Overfitting #
Suppose that we have a data set of \(k\) input-output pairs:
\[ \mathcal{D} : (x_1, y_1), (x_2, y_2), \ldots, (x_k, y_k)\]
My minimizing the mean squared loss (MSE), we have developed a way of finding a polynomial of any degree that “best” fits that data set \(\mathcal{D}\). The higher the degree, the more intricate our optimization problem will be, but if a computer is doing the heavy lifting, this is not something we should worry about. So suppose we plot the points in \(\mathcal{D}\) and obtain:
We will use a Mathematica notebook to generate a synthetic data set consisting of a few dozen points and then compute polynomials of a variety of degrees. Use the notebook as you work through the following exercises.
Generate a data set \(\mathcal{D}\) and compute the quadratic polynomial of best fit, then a cubic polynomial of best fit.
- What happened to the mean squared error as you increased the polynomial’s degree?
- What do you expect to happen to the mean squared error as you increase the degree of the polynomial even more? Do this for a number of degrees and test your hypothesis.

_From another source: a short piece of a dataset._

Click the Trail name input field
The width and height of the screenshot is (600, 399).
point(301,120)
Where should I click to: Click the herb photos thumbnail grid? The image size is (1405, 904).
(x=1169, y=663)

- Can you explain why mean squared error behaves this way as the degree of the polynomial increases?
Solution
In general, increasing the degree of the polynomial will give a smaller MSE. Simply put, there is more flexibility when choosing a degree three polynomial instead of a degree two polynomial; and with more flexibility you should should expect the error to be smaller. In fact, a degree two polynomial is just a degree three polynomial whose first coefficient if forced to be zero!
This tends to suggest that we should always use high degree polynomials! Hmmmm…